I’ve just read this article regarding the Amazon Web Services Startup Challenge and I was all eager to give EC2 a try. To be honest, I have heard about Amazon Web Services for quite sometime now, but finally I thought it was time to have a look. The motivation was the fact that I have tried Stax Cloud and noticed it is build on top of Amazon EC2 (Elastic Compute Cloud). I quickly signed up using my existing account hoping there would be a trial or some sort of free access for developers, I was wrong. As soon as I tried to signup for EC2 & S3 I was asked to confirm my credit card details, so I stopped there and had a quick look at the pricing.

Using Amazon’s pricing calculator I tried to enter the same specifications offered by a PoundHost A2 dedicated server and to my shock Amazon EC2 monthly pricing was three times that of PoundHost A2 dedicated server. So what I don’t understand is how would a startup be able to afford using a more expensive service such as EC2?, may be it’s the buzz word ‘Cloud’ and lots of cash coming out of VC funding rounds!

Personally I think Amazon is still got a great deal to do in regards to pricing if they want to compete with the dedicated server hosting market.

  • Stax is free during the beta, but we still believe that we can offer options for bringing monthly charges for EC2 inline with standard hosting by taking advantage of application elasticity.

    To get an application deployed on EC2 24×7, you need to allocate a full EC2 server for the month, which will cost you $70 at a minimum. However, with an elastic platform like Stax, your Java applications can be deployed for 24×7 operations, in a way that allows your application to only use a portion of a server during low-use hours, or none at all during completely idle periods.

    If your application load is always steady-state, cloud elasticity won’t help you much, but if it has peak/non-peak load variation, it could dramatically reduce your costs since you won’t need to pay for a fully dedicated server all the time, which offering you the flexibility of elastic scalability as your load grows overtime.
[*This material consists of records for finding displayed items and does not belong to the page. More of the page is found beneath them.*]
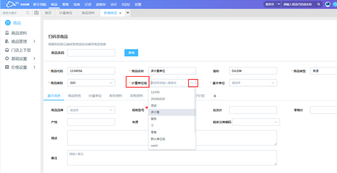Image resolution: width=337 pixels, height=173 pixels.
Task: Click the plus icon after the form tabs
Action: pyautogui.click(x=215, y=96)
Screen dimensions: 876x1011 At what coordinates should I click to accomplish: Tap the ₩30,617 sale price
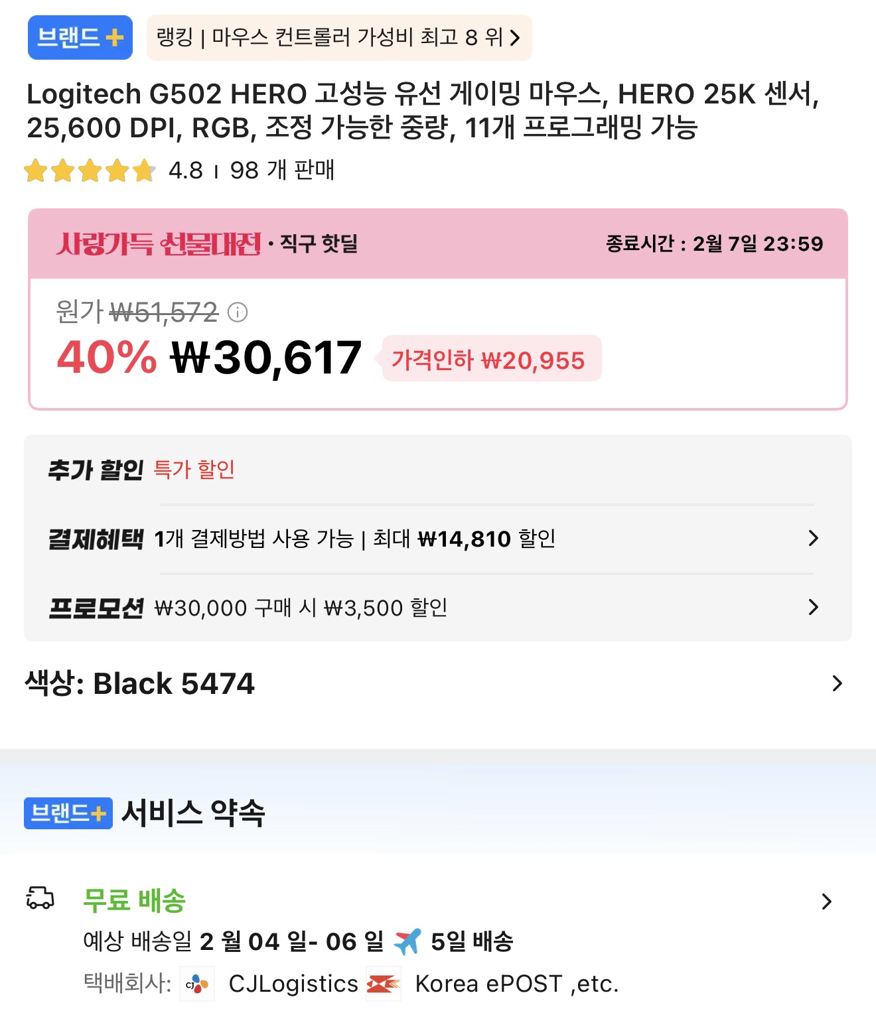point(266,358)
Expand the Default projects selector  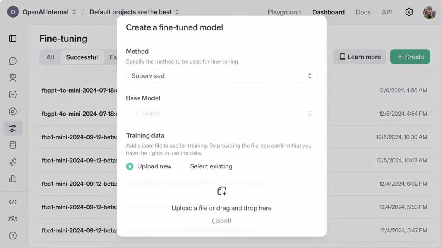click(134, 12)
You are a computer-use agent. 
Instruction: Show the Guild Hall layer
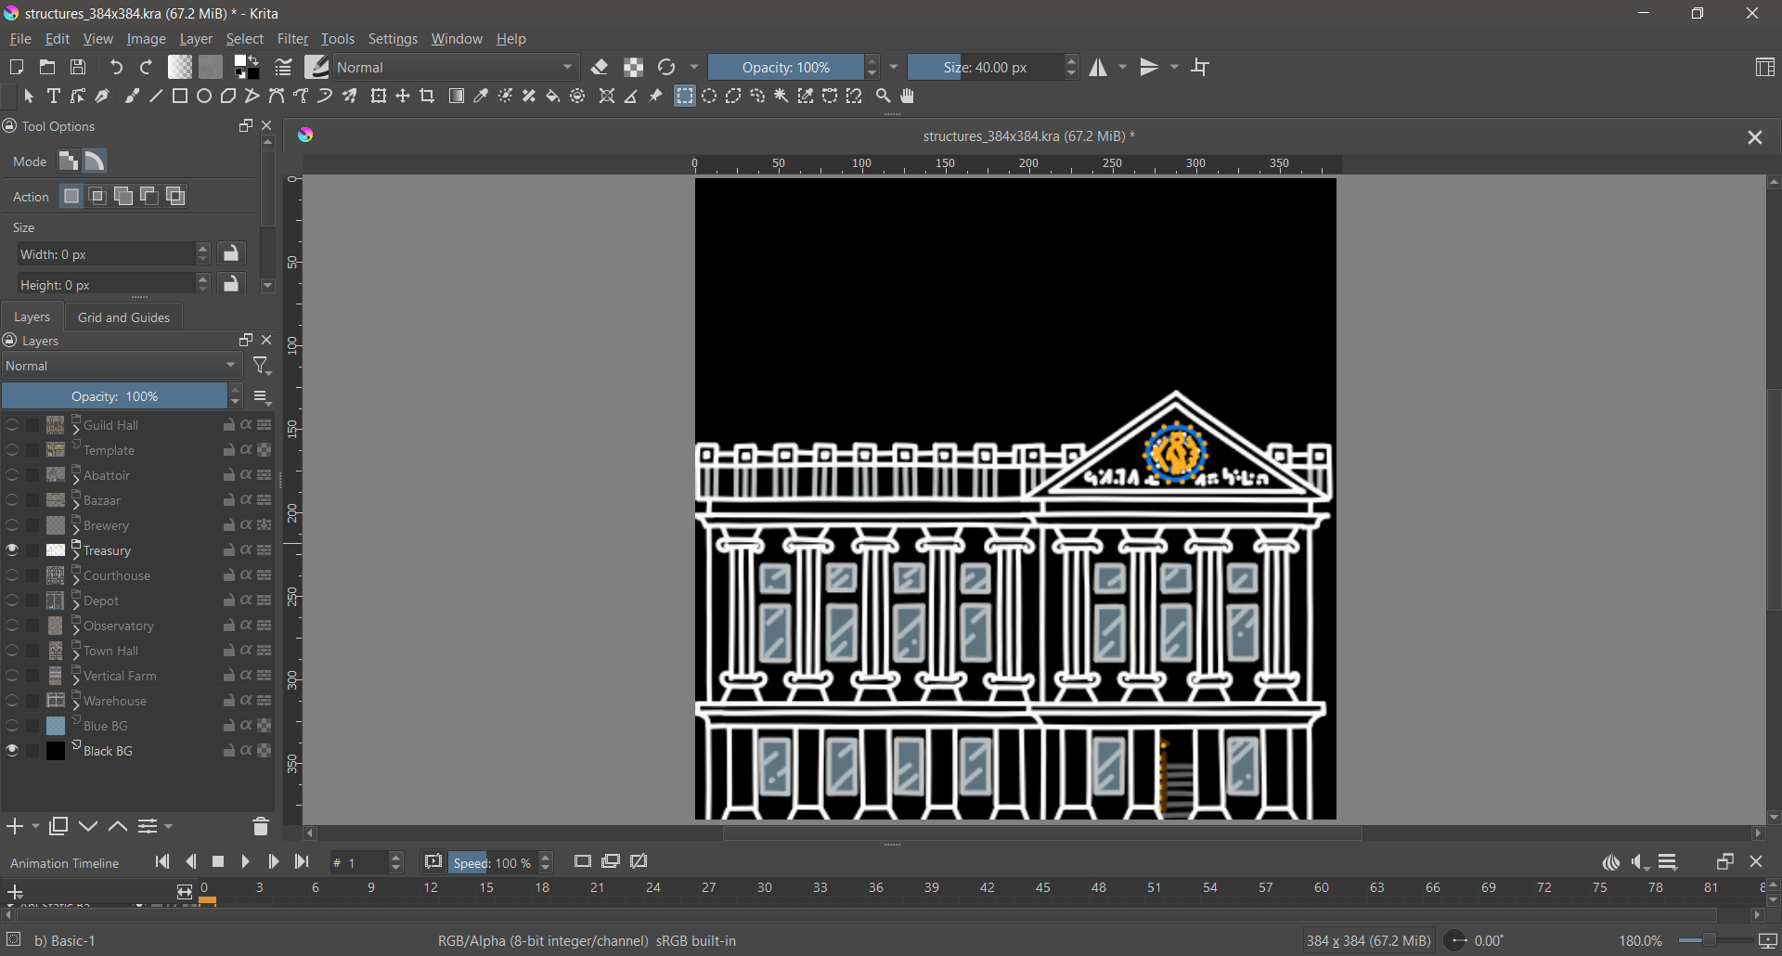[12, 426]
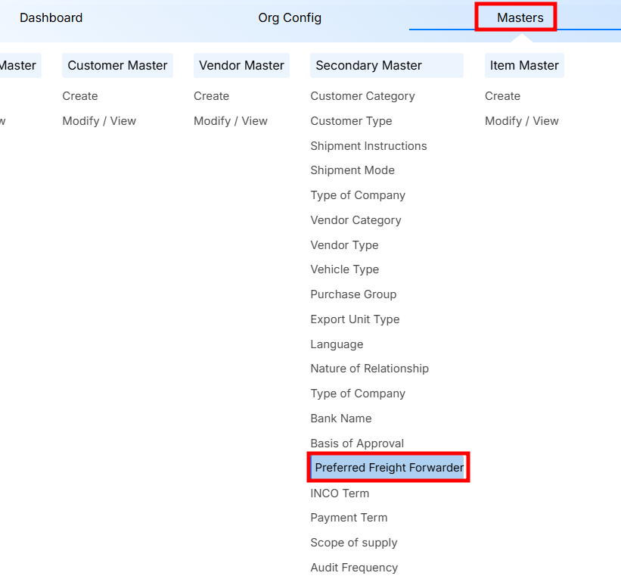Click Create under Item Master
Screen dimensions: 621x579
point(502,96)
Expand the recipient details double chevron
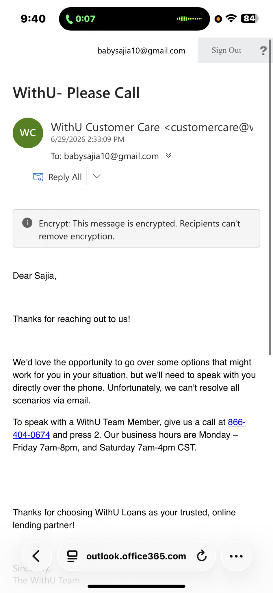Screen dimensions: 273x593 [169, 155]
  • Who the heck does that make sense for? I mean besides traditional users of batch processing? I read that AWS is now a billion dollar income for Amazon – (bout time Bezos.) But I actually thought they were charging for CPU time – that is access time. Nope – that’s a flat per-hour charge for sitting there 24/7/365 that makes the whole thing ridiculously expensive.

    EVEN IF I could allay some of those charges, I’m starting out with a 3:1 handicap minimum over a shared host server. That’s a lot of screwing with. I am suddenly knocked stupid – and what looks stable to me is to have the best of all worlds except for latency and scalability, hosting my own server suddenly looks like the little people’s pot of gold. If I can find an amenable ISP. From there I will keep Amazon in mind only for high-volume spot processing at 1/3 the cost of static use – to bring that site back down to normal.

    This means the target setup is to have a full time host server like NearlyFreeSpeech (.net) where you can serve up static pages and links for NO resting server charges (no monthly fees) and minimal storage and xsfr costs, run your apps on your own server with one or two instancess of XAMPP 24/7 and put up with any latency, or (of course) through free-tier hosted services, and storage.

    I was almost tricked. After 10 hours of study I hadn’t gotten this from anybody. The spot use pricing might change that formula if it’s reliable access – it might just be Amazon’s provision for outrageous-charges at the bottom tier to overflow. Bezos is no dummy.